## Source passage
3.5 Fractal dimension calculation

For pores with fractal characteristics, the fragmentation and regularity of the pore system can be described by the fractal dimension (Han et al., 2023; Jiang et al., 2023). The relationship between pore radius and fractal dimension is expressed in Eq. 11 as follows (Li et al., 2017):

$N\left(r\right)\propto r^{-D_f},(11)$

where r is the pore radius, D_f is the fractal dimension, and N(r) is the number of pores with the pore radius greater than r. According to Eq. 11, the pore radius distribution function can be obtained, as expressed in Eq. 12.

$f\left(r\right)=\frac{dN\left(r\right)}{dr}\propto r^{-D_f-1}.(12)$

Assuming that the pore volume and pore radius can be descripted in Eq. 13 as follows:

$v\propto r^3.(13)$

Thus, the cumulative pore volume of the pore with the radius greater than r can be calculated, as expressed in Eq. 14.

## Short problem
Answer these questions from the passage on fractal dimension calculation above.
1. What two properties of a pore system can the fractal dimension describe?
2. What does N(r) stand for?
3. According to Eq. 13, pore volume is proportional to what quantity?

Word and element location rows
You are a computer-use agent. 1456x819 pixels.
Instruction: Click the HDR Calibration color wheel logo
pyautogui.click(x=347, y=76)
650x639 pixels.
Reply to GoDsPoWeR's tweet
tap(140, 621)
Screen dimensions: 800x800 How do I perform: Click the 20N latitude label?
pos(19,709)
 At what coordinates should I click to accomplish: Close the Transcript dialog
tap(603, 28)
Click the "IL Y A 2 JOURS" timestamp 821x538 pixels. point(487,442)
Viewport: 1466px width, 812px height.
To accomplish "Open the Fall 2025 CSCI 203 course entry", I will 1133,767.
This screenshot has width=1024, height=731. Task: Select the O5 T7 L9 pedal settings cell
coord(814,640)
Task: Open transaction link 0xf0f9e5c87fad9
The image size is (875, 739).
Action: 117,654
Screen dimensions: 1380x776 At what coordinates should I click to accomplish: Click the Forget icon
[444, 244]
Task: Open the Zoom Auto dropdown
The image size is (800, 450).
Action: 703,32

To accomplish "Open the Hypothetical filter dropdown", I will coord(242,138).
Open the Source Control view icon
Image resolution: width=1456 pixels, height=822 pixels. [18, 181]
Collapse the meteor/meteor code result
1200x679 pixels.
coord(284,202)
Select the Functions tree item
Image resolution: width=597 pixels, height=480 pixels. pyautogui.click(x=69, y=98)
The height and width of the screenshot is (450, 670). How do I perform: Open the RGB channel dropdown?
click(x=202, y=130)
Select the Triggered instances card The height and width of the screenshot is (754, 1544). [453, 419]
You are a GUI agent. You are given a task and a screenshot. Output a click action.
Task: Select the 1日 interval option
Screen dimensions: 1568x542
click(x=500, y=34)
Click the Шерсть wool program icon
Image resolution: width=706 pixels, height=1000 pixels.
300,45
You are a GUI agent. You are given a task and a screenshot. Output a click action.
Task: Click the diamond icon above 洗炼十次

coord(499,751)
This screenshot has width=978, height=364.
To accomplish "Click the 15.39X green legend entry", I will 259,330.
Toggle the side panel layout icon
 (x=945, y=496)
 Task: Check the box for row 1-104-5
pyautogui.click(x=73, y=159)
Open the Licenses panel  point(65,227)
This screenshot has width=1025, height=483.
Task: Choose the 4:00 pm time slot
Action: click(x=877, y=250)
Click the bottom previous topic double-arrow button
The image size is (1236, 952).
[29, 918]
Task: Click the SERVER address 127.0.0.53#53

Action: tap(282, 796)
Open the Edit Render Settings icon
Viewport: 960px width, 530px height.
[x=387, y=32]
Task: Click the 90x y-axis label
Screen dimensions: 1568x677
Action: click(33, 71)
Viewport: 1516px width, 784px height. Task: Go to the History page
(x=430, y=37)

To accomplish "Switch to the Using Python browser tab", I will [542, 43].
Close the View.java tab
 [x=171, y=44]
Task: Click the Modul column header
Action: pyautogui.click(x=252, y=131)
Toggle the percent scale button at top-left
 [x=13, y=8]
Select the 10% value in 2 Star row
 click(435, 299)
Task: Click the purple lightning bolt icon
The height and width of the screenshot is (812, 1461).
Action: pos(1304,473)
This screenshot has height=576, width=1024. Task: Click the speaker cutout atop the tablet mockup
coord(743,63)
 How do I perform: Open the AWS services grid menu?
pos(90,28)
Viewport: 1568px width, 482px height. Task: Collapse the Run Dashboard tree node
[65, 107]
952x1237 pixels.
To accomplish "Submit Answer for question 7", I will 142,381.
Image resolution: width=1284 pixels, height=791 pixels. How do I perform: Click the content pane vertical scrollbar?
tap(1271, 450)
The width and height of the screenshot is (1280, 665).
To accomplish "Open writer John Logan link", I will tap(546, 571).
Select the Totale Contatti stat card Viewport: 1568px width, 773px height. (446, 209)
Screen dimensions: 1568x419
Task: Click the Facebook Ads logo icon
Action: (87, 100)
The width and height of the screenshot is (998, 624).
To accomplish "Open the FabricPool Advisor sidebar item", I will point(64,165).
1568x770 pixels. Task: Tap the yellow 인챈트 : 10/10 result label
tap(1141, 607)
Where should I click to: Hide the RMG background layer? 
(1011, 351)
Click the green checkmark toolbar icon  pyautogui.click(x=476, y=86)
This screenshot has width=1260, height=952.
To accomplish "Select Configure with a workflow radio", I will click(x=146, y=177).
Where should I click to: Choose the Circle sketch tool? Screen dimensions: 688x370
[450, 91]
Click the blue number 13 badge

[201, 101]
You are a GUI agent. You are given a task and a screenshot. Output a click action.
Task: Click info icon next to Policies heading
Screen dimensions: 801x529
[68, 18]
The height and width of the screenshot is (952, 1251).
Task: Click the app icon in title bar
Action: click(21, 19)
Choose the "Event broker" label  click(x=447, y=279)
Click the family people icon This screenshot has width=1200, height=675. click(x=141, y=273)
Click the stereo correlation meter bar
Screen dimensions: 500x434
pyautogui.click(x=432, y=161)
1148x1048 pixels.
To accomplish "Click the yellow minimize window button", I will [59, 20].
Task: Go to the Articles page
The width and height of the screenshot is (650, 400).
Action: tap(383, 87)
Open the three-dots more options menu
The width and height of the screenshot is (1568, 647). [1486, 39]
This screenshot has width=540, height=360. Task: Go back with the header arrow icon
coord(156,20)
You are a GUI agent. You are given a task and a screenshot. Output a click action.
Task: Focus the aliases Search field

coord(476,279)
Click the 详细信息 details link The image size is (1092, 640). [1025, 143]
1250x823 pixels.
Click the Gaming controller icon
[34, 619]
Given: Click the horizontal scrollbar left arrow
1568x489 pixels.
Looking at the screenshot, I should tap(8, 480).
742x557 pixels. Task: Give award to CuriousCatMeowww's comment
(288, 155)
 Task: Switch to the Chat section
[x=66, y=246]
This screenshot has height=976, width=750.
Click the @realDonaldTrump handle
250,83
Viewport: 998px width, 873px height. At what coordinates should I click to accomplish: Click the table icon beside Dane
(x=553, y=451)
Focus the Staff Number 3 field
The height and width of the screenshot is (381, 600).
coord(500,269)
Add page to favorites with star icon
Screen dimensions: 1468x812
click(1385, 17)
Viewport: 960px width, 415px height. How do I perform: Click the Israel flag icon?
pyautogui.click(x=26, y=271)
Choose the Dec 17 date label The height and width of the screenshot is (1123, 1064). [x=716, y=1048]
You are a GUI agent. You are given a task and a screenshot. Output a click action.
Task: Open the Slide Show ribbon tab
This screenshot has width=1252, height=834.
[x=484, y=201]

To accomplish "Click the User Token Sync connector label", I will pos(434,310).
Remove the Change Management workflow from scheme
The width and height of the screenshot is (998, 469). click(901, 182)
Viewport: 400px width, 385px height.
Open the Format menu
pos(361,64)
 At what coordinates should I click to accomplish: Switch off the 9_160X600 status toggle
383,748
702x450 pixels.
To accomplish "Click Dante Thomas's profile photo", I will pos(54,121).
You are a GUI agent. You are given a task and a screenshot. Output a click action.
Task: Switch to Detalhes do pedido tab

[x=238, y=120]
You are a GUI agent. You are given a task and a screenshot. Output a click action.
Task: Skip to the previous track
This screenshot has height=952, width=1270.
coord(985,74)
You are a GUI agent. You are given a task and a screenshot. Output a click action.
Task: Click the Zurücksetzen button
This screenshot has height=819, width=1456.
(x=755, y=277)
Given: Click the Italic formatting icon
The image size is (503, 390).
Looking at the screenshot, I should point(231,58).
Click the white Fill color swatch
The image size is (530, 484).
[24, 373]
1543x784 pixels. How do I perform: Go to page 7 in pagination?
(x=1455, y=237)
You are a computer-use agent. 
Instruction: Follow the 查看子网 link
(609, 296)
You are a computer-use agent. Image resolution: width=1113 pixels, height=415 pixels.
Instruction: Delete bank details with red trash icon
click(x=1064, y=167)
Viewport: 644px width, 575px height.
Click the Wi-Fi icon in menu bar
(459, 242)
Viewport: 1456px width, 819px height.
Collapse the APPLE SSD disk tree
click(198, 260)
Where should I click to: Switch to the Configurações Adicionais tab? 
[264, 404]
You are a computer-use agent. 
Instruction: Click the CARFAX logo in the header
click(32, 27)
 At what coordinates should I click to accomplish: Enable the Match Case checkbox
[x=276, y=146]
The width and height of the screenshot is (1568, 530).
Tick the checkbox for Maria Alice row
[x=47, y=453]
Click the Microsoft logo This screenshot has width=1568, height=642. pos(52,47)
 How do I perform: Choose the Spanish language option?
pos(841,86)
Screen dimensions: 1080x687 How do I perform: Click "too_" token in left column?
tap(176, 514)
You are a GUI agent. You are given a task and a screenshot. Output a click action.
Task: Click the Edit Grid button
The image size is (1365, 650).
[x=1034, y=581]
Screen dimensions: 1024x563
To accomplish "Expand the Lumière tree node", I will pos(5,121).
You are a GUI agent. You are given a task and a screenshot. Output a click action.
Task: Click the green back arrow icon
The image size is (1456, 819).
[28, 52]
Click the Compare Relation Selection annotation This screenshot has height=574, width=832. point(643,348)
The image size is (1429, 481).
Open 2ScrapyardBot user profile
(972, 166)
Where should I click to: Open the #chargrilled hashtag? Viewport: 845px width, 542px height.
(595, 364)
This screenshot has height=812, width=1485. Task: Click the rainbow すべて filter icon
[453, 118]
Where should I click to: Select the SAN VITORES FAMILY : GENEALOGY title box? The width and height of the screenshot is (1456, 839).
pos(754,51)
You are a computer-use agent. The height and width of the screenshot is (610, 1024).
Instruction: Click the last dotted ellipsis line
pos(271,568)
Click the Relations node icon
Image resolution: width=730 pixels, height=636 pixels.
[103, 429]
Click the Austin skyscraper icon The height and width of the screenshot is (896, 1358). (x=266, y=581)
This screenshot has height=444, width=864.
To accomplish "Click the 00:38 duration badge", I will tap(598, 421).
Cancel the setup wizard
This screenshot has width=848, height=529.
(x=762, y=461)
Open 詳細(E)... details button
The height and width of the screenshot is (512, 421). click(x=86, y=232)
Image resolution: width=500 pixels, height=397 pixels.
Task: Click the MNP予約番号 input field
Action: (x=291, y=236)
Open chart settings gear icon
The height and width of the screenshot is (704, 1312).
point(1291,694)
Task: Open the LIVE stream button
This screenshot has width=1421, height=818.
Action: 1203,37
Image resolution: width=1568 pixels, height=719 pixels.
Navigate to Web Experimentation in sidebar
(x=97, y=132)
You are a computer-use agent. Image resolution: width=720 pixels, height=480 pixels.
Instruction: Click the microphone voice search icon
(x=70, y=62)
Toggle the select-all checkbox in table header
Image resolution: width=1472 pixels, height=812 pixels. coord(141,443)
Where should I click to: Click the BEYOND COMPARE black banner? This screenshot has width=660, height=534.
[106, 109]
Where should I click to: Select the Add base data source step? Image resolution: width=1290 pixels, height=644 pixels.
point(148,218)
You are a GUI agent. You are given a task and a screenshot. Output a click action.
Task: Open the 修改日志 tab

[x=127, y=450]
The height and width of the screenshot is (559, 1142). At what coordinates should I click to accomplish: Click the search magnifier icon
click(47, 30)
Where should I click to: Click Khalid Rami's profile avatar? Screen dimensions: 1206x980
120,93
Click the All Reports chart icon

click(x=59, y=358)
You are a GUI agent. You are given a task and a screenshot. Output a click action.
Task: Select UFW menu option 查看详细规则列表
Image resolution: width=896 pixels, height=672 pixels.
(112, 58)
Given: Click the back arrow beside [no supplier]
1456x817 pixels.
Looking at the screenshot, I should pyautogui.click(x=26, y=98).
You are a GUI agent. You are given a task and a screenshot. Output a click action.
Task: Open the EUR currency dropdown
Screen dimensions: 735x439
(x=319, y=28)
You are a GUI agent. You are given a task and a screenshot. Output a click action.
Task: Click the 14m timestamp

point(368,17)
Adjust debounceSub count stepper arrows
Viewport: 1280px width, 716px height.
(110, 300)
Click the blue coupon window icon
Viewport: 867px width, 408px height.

## Solution to the exercise
1. The fragmentation and the regularity of the pore system.
2. The number of pores with a pore radius greater than r.
3. The cube of the pore radius, r³.